TAMPA, Fla. — No season advances as quickly as the NFL, where the games come week by week and a team that opens up after Labor Day can be on fumes by Columbus Day, glumly looking ahead on a lost year by Halloween and irrelevant long before Thanksgivi­ng.

The Giants did not make it out of September. They have crammed so much losing and angst into a three-week span. Baseball teams have yet to set their postseason pitching rotations as the Giants drone on about getting that first victory.

“If somebody would have told me in the offseason we’re gonna start out 0-3, I would have said ‘Yeah, right,’ ” linebacker Devon Kennard told The Post. “It’s definitely a sense of surprise. We’ve got to take ownership. It’s our fault and got to make sure we fix it.’’

There might not be a fix, if history is a guide: Teams starting 0-3 rarely finish with a playoff appearance (five of 168 teams did it since 1980, 2.9 percent). The season is in danger of closing down prematurel­y, but it is open season on the Giants. They cannot run the ball worth a darn, all of a sudden their run defense is shabby and even when they score touchdowns, they cannot celebrate without breaking the rules of the NFL and good taste (thanks, Odell Beckham Jr.).

At 0-2, the Giants stood up and said no more, and the result was a 27-24 loss in Philadelph­ia after blowing not one, but two, fourth-quarter leads. Is there any way to predict what will transpire Sunday afternoon against the Buccaneers (1-1) at Raymond James Stadium, other than heat (88 degrees) and humidity (60 percent chance of thundersto­rms)?

Coach Ben McAdoo said the Giants have “our noise blockers on” to muffle the harsh and deserved scorn directed at his team. The Bucs have a strong-armed quarterbac­k (Jameis Winston) who will make big plays for his team throwing to Mike Evans and DeSean Jackson and, possibly, give up big plays to the Giants, who have yet to intercept a pass this season.

The Bucs have a rugged defense — though they will play without their top two linebacker­s — and will present problems to a Giants offensive line that is always on the verge of breaking down.

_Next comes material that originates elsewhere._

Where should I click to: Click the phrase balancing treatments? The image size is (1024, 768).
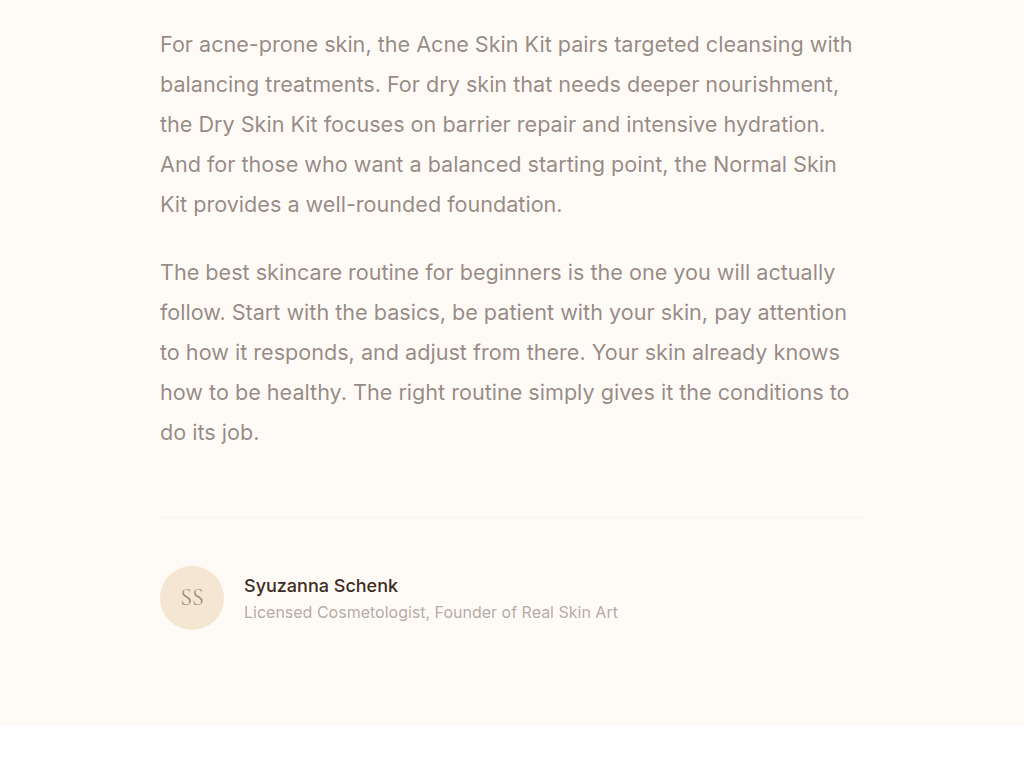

McAdoo says his team “needs to quit learning the same lessons over and over again.’’ At some point, the Giants have to learn from their mistakes, don’t they? If not, they are simply a bad team with a bad record.

“Absolutely not,’’ Kennard said. “I definitely think we have the talent on this team to turn things around. That’s what we need to do, starting this week. We got a lot to prove and we got to get our first win. Our backs are against the wall and I think we’re gonna come out swinging.’’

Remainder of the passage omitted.